Es 4 de abril y en el Caribe amanece con olor a promesa. La fecha, grabada en el corazón de varias generaciones, celebra hoy el aniversario 64 de la Unión de Jóvenes Comunistas y, como un eco fraterno, los 65 años de la Organización de Pioneros José Martí.
Dos edades que corren paralelas, como ríos que nacen en la misma montaña.Desde esta esquina sur de la isla, donde la cordillera se asoma al mar y la historia se respira en cada callejón, decimos: como toda la nación caribeña, nos unimos al festejo.
No por costumbre, sino por convicción. Porque aquí la juventud no es un tránsito, es un territorio conquistado.
Fidel lo intuyó aquel abril de 1962, cuando habló de pureza, heroísmo y esa rara mezcla de entusiasmo y responsabilidad. Y tenía razón: sobre los hombros jóvenes —los que bajaron de la Sierra, los que empuñaron el fusil en Girón, los que enseñaron a leer en el fragor de los sesenta— se podían depositar las grandes tareas.Han pasado los años, y el bloqueo —ese sitio cruel que Washington renueva con saña— no ha logrado secar la savia.

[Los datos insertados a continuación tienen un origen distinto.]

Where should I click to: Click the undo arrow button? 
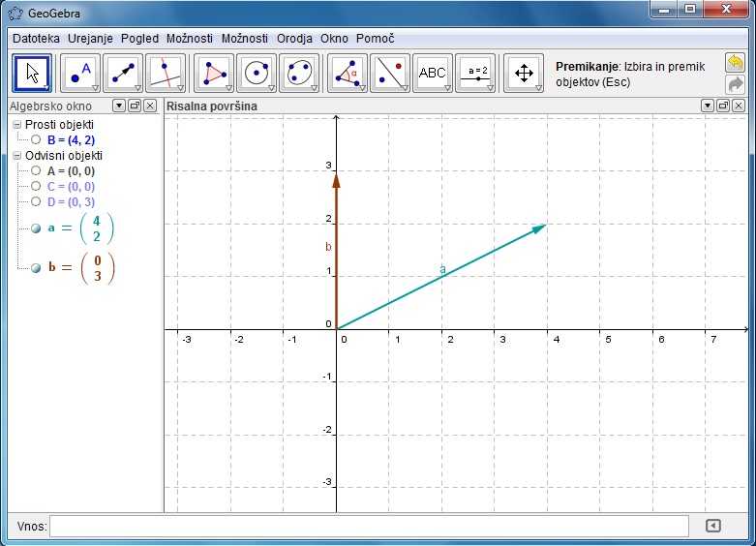(x=736, y=63)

Los Pinos Nuevos de hoy estudian, trabajan, investigan vacunas, cosechan en el campo, cuidan enfermos y defienden en las trincheras digitales la verdad que otros pretenden enterrar bajo toneladas de mentira.
El 2026 ya asoma con el centenario del Comandante. Y la juventud cubana, lejos de doblegarse, afila su ingenio.

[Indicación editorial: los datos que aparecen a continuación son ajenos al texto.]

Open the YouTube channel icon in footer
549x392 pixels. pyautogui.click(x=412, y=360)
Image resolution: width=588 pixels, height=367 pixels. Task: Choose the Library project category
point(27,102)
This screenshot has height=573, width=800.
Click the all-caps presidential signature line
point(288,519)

No hay asedio que opaque la alegría. No hay carestía que robe la esperanza.Porque en esta isla —y muy especialmente desde Santiago— los jóvenes no solo sobreviven: construyen, cantan, resisten y festejan.
Hoy, con dos velas encendidas y el compromiso intacto de seguir siendo, como dijo Martí, pinos nuevos.